В завершение осмотра мама спросила, как ему у них нравится, и Калашников по привычке откликнулся на последнее слово. Мама кивнула: «Нам это многие говорят. Многие молодые люди. Но я понимаю, что именно им у нас нравится».

Все, что могло нравиться в этом доме, молчало. Только Масенька воскликнула: «Мама!» — зардевшись для красоты.

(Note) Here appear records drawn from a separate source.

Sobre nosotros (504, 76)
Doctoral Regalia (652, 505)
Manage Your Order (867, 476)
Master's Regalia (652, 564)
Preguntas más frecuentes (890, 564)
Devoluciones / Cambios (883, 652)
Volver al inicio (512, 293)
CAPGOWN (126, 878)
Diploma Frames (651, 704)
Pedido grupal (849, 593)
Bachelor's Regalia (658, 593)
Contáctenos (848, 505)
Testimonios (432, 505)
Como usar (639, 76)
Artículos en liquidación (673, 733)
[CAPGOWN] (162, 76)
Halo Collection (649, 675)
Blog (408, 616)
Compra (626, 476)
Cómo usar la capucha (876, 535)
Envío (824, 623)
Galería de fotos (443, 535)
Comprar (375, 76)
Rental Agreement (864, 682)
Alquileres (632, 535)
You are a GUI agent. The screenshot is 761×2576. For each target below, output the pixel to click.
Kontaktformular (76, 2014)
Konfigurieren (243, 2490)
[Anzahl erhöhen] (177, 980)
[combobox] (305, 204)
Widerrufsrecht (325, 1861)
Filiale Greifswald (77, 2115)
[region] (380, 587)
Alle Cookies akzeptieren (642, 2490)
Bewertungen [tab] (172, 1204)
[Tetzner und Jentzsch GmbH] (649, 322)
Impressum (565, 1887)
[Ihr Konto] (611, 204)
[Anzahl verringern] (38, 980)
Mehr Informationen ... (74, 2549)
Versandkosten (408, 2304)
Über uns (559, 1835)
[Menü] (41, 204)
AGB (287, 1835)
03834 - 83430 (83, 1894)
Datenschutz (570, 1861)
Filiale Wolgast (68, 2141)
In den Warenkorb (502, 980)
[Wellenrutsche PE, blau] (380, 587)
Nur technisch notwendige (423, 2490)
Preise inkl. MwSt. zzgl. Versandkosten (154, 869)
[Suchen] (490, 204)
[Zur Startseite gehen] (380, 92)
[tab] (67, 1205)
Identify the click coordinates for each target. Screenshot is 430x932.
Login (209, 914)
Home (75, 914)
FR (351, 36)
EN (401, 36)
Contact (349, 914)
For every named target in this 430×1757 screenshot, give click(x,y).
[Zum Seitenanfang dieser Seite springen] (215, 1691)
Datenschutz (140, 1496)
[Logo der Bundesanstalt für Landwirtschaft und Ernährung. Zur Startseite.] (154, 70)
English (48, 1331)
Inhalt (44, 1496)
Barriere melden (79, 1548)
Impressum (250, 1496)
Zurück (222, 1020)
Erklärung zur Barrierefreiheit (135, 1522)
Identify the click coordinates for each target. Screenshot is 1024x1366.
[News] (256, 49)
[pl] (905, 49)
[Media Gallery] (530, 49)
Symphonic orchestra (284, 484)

Калашников еле удержался, чтоб не повторить за ней: «Мама!» — но это, конечно, было бы преждевременно.

За чаем он стал рассказывать об удивительной стране Хмер, в которой царили краски, звуки и запахи, но свободно царили только звуки. Краски были слишком привязаны к насиженным местам, к тому же они боялись темноты, и когда наступала ночь, их нигде не было видно. А запахи боялись ветра, который их разгонял, и потому пахли робко, с оглядкой — нет ли ветра поблизости. От вечного страха те и другие стали осторожны и подозрительны и никак не могли сложиться в пейзаж или аромат.

И только звуки звучали свободно. И общались свободно, сливаясь в одну общую мелодию. Это была удивительная мелодия. Вот уже тысячи веков миллионы композиторов пытаются ее восстановить, но только множат горы своих собственных сочинений.

Он думал, что Масенька откликнется на этот рассказ. Если она была та, которую он искал, она не могла не откликнуться…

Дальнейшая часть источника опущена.